Was aus dem Schwarzen Loch geworden ist

FESTSPIELE / BERLINER PHILHARMONIKER / RATTLE (1)

28/08/17 Es hat – quasi im Nachhinein – gut in den Grisey-Schwerpunkt der diesjährigen Festspiele gepasst, das „kleine symphonische Gedicht – für Wolfgang“ von Georg Friedrich Haas. Der kommt ja auch schon lange nicht aus mit den zwölf Tönen, die unser konventionelles Tonleitersystem bereit hält.

Von Reinhard Kriechbaum

Das Stück, das auf acht Minuten kammermusikalisch durchhörbaren, aber üppigen Klangfarbenreichtum bereit hält, ist vor wenigen Tagen in Berlin uraufgeführt worden. Die Auftragskomposition der Berliner Philharmoniker war also logischerweise am Sonntag Abend (27.8.) im Großen Festspielhaus das erste Mal in Österreich zu hören. Ein wie in hoher emotionaler Anwandlung hingeworfen wirkendes Stück, das auf kleinem Raum einiges an instrumentationstechnischen Finessen aufblättert. Wie massige Bläserschichtungen sich irgendwie an den Rändern auflösen, in der Fläche genau so wie entlang der Umrisslinien Kontur und Differenziertheit gewinnen, das hat stark bildliche Imaginationskraft. Es ist auch nicht wenig raffiniert, wie der Orchesterklang mehrmals zwischen Bläser- und Streicherdominanz hin und her pendelt. Der reiche Kosmos an mikrotonalen Effekten tut sein übriges - „ein kleines symphonisches Gedicht – für Wolfgang“ ist anregend und wirkt alles andere als „klein“.

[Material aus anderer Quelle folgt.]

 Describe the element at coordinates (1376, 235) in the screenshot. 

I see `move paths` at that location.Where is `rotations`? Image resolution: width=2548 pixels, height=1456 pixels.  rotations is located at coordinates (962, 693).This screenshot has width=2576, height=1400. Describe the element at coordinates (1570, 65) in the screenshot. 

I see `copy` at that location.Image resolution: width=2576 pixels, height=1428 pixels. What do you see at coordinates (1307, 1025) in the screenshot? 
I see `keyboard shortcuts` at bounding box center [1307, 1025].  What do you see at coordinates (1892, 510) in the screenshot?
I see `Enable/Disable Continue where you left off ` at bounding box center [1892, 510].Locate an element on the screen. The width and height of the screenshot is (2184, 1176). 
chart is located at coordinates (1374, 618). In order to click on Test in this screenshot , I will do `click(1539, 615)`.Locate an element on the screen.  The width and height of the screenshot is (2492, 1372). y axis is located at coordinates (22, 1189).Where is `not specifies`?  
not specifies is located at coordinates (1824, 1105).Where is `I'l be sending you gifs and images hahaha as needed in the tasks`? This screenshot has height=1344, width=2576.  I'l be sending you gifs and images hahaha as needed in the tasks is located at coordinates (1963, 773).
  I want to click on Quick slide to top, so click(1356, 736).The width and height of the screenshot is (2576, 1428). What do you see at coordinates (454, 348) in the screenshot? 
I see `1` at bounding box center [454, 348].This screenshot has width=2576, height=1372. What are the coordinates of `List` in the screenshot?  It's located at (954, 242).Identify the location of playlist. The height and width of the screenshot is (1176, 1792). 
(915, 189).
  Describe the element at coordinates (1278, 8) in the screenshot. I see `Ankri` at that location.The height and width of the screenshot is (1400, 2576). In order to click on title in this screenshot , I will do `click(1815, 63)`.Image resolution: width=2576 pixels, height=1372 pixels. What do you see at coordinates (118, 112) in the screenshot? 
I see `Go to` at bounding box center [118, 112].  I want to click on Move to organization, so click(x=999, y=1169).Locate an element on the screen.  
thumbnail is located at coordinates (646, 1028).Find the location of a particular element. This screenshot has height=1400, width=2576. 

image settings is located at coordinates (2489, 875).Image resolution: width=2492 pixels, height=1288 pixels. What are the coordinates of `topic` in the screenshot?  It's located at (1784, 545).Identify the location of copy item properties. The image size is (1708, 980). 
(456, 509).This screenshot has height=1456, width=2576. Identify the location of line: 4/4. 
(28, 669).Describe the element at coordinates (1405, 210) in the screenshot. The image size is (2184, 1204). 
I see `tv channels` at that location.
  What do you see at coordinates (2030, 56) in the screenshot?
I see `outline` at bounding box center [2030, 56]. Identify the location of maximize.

Im Programmheft-Interview verneint der Komponist dezidiert jeden zusammenhang seiner Komposition mit Haydns „Schöpfung“, der es an dem Abend voraus ging. So wie Sir Simon Rattle die Berliner Philharmoniker das „Chaos“ vor dem Eingriff des Schöpfers auffächern lässt, wie er vor allem die harmonisch falsche Fährten legenden Bläser-Irrlichter herauszeichnet: Das ließ im Nachhinein die Paarung mit dem Haas-Stück gar nicht so daneben erscheinen.

„Die Schöpfung“ hat Rattle schon 2008 bei den Osterfestspielen hören lassen. Seine Ur-Lust, sich Haydns pikanten Einfällen auf die Spur zu machen, ist seither nicht kleiner geworden, auch nicht die Deutlichkeit, mit der das Orchester Rattles illustrativen Zugang umsetzt. Haydns Ideenreichtum quasi in Breitwand.

Florian Boesch als Raphael ist unter den erzählenden Erzengeln ohne Zweifel der Chef: „Finsternis auf der Fläche der Tiefe“ – ein Schwarzes Loch ist nichts dagegen. Das Understatement, mit dem er nach dem sechsten Schöpfungstag konstatiert „und es war sehr gut“, hat aufmerksamere Zuhörer zum spontanen Auflachen gebracht. Aber auch nicht zu verachten, wie Florian Boesch sich im dritten Teil (dem komponierten Schrecken aller Feministinnen) als Adam an Eva wendet: „Komm“, singt er mit spontanem Macho-Gehabe, um sich flugs zu besinnen auf Schmeichelei: „Folge mir“. Da wird jede Eva weich und ihr „Dein Will' ist mir Gesetz, so hat's der Herr bestimmt“ ist etwas leichter zu ertragen...

Als Einspringerin für Genia Kühmeier war die junge Sopranistin Elsa Deisig diese Eva, in diesem Abschnitt lyrisch mit perfekter Legato-Geschmeidigkeit. Zuvor als Gabriel hat sie mit pikanten Verzierungen aufhorchen lassen. Dritter im Bunde eines Solistenensembles, das ob seiner besonderen rhetorischen Fähigkeiten im Gedächtnis bleibt, war der Tenor Mark Padmore. Seine Warnung als Uriel „...wenn falscher Wahn euch nicht verführt“ hat einen sinnieren lassen, ob man es da einen Dogmatiker oder einen Satiriker zu tun hat. Genau so soll es sein.